Augusta Chronicle Editorial Staff
Except for celebrating it, the color of Barack Obama's skin never really became an issue.
The thickness of it is, however.
Both the president and his press secretary have repeatedly attacked critics in the media for their -- surprise! -- criticism.
Press spokesman Robert Gibbs has called out critics by name, from CNBC's Rick Santelli to Mad Money host Jim Cramer. And the entire administration seems to have turned all its guns on conservative talk show host Rush Limbaugh.
"Barack Obama's administration has uncovered a new Public Enemy No. 1," writes Boston Herald columnist Howie Carr. "From the War on Terror to the War on Talk Radio."
In one sense, you can't blame Obama for being blindsided by the criticism of his policies: The national news media were in such a hurry to get him elected that they didn't bother to stop and question what he might do once elected.
So, of course, no one saw the major shift in policy coming toward America's nuclear waste storage.
Hidden in the president's budget is a move to end the country's development of Yucca Mountain in Nevada as a central depository for nuclear waste.
The country has spent two decades and $13.5 billion on Yucca Mountain. No other feasible long-term alternative for commercial nuclear waste storage has been put forth. But in the blink of an eye, and without so much as a "boo!", the Obama administration has radically changed national policy on the future of nuclear energy.
How confident will nuclear reactor developers be that the federal government has a solid plan for waste? How will that affect the growth of nuclear power -- which, by the way, needs to be instrumental in the Obama camp's desire to reduce greenhouse gas emissions?
Meanwhile, in the midst of the most painful recession since the Great Depression, the president is also attempting a radical reshaping of American health-care policy. But he's started that, as well, in an insurgent fashion: simply including $600 billion for it in his budget.
These are just a couple of examples of how extreme the Obama administration has been in its infancy.
"This crisis provides the opportunity for us to do things that you could not do before," says Obama Chief of Staff Rahm Emanuel.
"Things," responds columnist Charles Krauthammer. "Now we know what they are."
The nosedive by the stock market since Obama won may, in retrospect, have been in large part a reaction to Obama's radicalism.

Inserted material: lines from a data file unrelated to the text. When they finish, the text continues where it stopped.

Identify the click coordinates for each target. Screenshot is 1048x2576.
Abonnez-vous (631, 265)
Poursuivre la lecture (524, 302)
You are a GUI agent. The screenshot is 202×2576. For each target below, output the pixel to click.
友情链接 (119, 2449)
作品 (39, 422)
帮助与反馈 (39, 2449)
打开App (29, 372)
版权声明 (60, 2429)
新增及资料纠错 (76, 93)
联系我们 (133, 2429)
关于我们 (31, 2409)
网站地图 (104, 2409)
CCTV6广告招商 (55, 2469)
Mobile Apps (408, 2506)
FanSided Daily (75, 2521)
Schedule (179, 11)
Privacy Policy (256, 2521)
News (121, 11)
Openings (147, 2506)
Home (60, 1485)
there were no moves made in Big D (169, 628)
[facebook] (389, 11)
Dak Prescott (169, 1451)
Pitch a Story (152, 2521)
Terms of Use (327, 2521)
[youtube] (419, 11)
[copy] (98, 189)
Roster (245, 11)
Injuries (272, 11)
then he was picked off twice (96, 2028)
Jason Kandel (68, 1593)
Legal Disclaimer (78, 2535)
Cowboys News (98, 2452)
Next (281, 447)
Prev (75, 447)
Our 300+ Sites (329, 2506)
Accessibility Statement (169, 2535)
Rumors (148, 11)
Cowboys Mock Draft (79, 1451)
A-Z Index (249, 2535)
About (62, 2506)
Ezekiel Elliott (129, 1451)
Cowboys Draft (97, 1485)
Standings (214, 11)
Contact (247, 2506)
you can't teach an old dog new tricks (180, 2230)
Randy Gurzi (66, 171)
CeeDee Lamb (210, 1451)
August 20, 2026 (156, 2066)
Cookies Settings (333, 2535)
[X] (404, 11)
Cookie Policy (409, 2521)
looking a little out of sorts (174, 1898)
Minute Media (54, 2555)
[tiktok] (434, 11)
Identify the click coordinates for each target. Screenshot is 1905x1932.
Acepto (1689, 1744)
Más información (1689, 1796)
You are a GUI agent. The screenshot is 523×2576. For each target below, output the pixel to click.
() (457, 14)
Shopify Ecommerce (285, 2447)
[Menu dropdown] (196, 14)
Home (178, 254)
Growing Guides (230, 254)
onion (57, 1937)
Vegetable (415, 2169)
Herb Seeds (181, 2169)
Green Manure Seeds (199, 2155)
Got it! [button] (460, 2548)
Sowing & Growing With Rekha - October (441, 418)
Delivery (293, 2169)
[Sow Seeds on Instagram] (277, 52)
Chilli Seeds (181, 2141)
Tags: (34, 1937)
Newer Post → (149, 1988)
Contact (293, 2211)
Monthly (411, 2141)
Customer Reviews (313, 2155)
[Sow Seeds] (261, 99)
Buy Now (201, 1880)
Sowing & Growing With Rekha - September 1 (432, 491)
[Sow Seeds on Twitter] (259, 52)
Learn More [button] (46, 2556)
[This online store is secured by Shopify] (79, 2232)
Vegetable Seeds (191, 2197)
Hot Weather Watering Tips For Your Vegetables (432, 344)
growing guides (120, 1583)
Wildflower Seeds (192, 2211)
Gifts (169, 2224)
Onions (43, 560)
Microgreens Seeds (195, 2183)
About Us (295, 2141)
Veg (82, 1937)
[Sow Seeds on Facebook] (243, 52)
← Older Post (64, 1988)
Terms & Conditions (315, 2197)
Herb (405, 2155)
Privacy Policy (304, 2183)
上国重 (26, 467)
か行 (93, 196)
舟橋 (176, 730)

Writes former Council of Economic Advisers chairman Michael Boskin in a Wall Street Journal column: "It's hard not to see the continued sell-off on Wall Street and the growing fear on Main Street as a product, at least in part, of the realization that our new president's policies are designed to radically re-engineer the market-based U.S. economy, not just mitigate the recession and financial crisis.
"The illusion that Barack Obama will lead from the economic center has quickly come to an end."
If the country was under that illusion, it was because the national media failed miserably and utterly last year in its sacred mission to inform the electorate.
As a result, the president is seeing a severe backlash, in some cases of the Boston Tea Party variety. And the criticism is surprising and downright irksome to the former presidential candidate who experienced none of this harsh questioning in the cocoon the media spun for him.
The president can write the criticism off to conservative talking heads if he likes. But he needs to understand that criticism comes with the territory. You would think he would understand that, after disparaging his predecessor's performance for the entirety of the presidential campaign.
And it would be nice if he'd answer the criticism with logic and reason rather than putdowns.
Krauthammer wants to know, for instance, why Obama has responded to a housing and banking and credit crisis with a radical remaking of government in other areas.
"Health, education and energy -- worthy and weighty as they may be -- are not the cause of our financial collapse," Krauthammer writes. "And they are not the cure. The fraudulent claim that they are both cause and cure is the rhetorical device by which an ambitious president intends to enact the most radical agenda of social transformation seen in our lifetime."
What a pity we couldn't have had these policy debates before the election.